- Extracted information:
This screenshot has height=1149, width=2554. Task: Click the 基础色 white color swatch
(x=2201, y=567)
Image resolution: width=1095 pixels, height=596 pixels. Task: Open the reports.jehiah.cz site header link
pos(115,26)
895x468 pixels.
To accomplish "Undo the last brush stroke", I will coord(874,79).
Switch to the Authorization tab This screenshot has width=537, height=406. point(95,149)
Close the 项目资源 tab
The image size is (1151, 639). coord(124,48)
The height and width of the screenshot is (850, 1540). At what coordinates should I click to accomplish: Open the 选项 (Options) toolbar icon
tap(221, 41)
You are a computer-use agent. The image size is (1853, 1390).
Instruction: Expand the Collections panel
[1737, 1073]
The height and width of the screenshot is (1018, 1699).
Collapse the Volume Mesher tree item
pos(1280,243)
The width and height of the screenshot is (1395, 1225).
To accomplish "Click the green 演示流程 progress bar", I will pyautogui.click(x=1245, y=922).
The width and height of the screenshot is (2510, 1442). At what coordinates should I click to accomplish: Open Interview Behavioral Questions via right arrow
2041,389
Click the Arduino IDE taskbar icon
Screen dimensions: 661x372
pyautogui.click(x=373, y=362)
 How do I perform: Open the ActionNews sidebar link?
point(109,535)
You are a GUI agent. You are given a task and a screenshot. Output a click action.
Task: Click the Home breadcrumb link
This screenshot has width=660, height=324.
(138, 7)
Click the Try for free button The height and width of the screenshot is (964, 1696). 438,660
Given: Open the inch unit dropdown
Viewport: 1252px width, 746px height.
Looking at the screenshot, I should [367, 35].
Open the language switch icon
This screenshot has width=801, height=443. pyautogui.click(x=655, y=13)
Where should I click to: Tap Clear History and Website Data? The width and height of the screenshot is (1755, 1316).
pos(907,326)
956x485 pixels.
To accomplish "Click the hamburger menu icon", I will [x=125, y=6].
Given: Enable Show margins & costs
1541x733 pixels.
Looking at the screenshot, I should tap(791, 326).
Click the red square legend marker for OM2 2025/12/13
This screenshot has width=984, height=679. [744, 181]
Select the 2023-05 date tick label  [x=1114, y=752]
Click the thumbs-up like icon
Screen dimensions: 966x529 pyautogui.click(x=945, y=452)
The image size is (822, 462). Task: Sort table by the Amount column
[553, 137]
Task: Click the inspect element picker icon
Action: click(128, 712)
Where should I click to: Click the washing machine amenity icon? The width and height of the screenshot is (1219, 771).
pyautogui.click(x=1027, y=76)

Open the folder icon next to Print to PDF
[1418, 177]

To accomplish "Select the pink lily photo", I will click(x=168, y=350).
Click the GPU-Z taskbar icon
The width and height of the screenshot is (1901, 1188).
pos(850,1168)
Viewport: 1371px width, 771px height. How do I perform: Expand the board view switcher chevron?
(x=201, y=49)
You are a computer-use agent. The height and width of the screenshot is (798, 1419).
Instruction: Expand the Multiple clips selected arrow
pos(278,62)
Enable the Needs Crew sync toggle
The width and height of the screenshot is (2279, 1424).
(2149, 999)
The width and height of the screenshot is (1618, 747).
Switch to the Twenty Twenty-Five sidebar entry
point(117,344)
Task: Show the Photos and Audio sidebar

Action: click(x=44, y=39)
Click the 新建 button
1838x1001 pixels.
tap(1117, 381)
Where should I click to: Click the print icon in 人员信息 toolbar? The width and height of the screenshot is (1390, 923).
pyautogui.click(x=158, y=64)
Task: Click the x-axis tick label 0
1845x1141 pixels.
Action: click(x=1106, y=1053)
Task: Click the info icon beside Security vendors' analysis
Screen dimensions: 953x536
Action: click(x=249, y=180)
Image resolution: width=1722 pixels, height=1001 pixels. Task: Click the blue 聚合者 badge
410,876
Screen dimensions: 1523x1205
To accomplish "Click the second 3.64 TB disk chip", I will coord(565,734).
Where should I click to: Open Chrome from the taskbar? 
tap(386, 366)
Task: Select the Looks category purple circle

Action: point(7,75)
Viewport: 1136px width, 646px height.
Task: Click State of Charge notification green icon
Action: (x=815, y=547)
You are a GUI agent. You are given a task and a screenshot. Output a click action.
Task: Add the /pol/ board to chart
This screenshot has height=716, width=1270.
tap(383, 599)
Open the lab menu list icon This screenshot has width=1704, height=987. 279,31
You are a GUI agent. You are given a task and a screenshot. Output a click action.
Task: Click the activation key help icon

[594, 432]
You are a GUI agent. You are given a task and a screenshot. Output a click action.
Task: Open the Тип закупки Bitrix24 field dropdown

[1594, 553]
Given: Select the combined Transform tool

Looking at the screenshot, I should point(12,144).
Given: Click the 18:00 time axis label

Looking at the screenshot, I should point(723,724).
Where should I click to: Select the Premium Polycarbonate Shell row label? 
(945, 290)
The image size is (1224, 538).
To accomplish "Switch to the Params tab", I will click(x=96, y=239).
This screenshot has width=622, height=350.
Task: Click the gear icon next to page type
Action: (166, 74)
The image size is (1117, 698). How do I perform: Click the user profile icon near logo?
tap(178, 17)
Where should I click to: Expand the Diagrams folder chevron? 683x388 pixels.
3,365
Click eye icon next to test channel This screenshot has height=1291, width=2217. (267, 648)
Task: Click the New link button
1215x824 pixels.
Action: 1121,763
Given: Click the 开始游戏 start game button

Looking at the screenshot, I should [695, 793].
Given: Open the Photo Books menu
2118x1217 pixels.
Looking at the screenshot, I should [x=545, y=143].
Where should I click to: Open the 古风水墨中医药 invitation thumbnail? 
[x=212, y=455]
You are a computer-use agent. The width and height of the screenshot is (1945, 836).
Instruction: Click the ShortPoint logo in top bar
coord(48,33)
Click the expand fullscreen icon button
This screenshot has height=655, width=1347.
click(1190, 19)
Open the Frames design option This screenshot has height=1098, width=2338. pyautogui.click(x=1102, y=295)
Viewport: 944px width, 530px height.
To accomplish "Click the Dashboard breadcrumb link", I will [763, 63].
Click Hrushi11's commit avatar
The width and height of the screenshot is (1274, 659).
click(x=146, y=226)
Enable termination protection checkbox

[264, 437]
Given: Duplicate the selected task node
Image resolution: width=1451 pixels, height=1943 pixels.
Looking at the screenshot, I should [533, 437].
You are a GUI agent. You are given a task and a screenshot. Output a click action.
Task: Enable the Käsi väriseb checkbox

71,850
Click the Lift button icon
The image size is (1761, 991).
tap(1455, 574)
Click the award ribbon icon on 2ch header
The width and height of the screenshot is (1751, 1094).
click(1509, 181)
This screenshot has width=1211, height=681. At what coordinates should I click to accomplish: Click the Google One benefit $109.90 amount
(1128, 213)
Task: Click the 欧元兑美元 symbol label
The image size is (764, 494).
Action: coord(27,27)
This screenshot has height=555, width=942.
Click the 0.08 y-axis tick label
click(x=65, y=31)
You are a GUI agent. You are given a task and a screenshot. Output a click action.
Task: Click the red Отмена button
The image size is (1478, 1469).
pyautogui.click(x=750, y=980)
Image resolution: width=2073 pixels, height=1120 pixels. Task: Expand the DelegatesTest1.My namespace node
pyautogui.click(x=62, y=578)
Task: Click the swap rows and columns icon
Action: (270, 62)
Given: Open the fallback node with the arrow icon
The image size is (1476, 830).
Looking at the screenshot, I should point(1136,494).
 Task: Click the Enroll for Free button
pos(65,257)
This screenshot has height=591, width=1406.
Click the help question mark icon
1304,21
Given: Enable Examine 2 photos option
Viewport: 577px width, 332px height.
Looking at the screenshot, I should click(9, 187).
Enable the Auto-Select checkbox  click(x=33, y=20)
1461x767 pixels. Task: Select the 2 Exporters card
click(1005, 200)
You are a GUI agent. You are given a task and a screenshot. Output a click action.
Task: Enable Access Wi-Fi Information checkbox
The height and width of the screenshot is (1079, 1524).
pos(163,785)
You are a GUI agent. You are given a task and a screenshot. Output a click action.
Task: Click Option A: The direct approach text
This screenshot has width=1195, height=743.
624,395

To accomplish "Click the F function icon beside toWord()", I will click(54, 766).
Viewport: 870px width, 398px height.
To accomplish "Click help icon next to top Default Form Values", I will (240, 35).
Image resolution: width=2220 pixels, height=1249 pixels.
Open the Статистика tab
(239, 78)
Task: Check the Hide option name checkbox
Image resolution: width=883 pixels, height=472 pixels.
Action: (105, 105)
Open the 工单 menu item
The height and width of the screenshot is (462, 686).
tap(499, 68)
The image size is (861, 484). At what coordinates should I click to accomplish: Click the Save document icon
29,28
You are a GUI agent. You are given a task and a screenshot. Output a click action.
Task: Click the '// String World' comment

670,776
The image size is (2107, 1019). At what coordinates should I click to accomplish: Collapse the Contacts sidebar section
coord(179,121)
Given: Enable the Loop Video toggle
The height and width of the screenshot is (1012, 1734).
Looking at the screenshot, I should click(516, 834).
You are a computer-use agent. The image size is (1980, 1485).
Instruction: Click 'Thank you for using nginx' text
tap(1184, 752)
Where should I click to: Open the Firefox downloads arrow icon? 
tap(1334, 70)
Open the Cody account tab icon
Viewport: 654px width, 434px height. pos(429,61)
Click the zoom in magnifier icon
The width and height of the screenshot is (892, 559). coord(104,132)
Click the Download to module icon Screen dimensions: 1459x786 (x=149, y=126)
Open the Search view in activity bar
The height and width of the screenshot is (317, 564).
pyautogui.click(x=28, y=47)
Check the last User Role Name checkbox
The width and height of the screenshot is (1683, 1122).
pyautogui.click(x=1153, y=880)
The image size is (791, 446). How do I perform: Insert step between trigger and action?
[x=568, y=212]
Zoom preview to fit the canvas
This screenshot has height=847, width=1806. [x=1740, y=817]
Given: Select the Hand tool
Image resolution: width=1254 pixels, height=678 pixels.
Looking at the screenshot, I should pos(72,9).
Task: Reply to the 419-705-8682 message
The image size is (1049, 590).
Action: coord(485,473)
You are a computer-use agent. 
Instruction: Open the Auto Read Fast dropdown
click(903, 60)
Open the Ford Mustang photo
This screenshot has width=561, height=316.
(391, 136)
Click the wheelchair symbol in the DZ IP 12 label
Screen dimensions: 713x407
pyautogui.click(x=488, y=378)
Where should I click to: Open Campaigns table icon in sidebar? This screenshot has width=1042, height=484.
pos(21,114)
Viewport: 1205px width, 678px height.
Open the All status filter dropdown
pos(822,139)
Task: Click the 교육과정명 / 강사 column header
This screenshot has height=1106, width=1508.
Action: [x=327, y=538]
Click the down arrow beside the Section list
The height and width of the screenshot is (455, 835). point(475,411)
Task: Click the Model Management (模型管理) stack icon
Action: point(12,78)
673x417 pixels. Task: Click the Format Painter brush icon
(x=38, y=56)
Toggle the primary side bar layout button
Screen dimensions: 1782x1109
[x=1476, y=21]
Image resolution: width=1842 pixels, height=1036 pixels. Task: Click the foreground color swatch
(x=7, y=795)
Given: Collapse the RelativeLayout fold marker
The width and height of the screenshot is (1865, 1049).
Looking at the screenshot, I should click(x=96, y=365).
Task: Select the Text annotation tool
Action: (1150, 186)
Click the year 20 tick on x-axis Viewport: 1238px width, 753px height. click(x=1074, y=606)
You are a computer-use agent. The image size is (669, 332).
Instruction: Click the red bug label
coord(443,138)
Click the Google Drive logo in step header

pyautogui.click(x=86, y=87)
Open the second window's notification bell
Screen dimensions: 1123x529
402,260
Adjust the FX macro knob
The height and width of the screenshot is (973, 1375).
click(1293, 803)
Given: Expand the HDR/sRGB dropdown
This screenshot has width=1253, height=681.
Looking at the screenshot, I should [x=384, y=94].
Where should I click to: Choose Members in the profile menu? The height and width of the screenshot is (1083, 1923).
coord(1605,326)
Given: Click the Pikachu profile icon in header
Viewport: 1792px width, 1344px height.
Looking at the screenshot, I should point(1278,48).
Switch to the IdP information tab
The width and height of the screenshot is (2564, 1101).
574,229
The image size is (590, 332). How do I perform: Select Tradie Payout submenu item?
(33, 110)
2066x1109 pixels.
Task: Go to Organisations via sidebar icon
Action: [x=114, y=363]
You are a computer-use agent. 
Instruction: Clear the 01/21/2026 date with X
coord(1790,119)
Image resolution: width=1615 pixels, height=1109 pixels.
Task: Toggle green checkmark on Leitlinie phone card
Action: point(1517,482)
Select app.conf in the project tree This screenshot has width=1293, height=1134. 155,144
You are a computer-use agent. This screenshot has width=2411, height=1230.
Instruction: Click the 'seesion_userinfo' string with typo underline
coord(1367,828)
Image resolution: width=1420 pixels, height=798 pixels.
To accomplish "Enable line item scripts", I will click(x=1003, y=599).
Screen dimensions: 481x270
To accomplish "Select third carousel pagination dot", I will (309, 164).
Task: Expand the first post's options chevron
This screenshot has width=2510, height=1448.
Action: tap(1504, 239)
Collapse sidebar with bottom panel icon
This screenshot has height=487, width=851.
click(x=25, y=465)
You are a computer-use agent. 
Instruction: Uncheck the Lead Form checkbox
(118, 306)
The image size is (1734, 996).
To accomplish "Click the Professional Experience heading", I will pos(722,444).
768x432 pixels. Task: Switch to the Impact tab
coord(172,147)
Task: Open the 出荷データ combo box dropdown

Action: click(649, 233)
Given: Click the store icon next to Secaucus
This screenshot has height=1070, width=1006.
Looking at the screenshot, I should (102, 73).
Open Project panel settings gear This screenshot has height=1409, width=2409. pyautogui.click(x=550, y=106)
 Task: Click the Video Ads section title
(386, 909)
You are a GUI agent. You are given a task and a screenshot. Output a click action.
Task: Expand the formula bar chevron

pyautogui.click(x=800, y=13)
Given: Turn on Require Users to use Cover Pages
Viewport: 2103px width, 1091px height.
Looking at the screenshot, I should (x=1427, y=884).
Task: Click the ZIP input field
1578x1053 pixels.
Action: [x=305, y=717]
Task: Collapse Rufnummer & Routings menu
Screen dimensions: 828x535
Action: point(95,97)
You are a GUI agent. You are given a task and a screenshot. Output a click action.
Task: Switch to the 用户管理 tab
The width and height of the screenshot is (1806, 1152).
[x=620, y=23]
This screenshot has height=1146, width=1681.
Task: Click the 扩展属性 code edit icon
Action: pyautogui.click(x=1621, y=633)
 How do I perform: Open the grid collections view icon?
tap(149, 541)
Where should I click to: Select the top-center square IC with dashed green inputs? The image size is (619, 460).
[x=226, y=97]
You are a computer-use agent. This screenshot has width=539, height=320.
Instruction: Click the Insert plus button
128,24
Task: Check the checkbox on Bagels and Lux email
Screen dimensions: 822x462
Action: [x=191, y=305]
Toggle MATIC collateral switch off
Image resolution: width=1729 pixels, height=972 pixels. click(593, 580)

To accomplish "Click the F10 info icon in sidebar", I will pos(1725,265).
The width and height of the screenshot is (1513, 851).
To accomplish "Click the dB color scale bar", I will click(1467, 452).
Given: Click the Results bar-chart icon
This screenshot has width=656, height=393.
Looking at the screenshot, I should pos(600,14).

- Brief:
Looking at the data above, write out exactly the lines that start at the one containing "Image resolution: width=1420" and end at the one containing "Given: Turn on"; include both and nothing beyond.

- Your solution:
Image resolution: width=1420 pixels, height=798 pixels.
To accomplish "Enable line item scripts", I will click(x=1003, y=599).
Screen dimensions: 481x270
To accomplish "Select third carousel pagination dot", I will (309, 164).
Task: Expand the first post's options chevron
This screenshot has width=2510, height=1448.
Action: tap(1504, 239)
Collapse sidebar with bottom panel icon
This screenshot has height=487, width=851.
click(x=25, y=465)
You are a computer-use agent. 
Instruction: Uncheck the Lead Form checkbox
(118, 306)
The image size is (1734, 996).
To accomplish "Click the Professional Experience heading", I will pos(722,444).
768x432 pixels. Task: Switch to the Impact tab
coord(172,147)
Task: Open the 出荷データ combo box dropdown

Action: click(649, 233)
Given: Click the store icon next to Secaucus
This screenshot has height=1070, width=1006.
Looking at the screenshot, I should (102, 73).
Open Project panel settings gear This screenshot has height=1409, width=2409. pyautogui.click(x=550, y=106)
 Task: Click the Video Ads section title
(386, 909)
You are a GUI agent. You are given a task and a screenshot. Output a click action.
Task: Expand the formula bar chevron

pyautogui.click(x=800, y=13)
Given: Turn on Require Users to use Cover Pages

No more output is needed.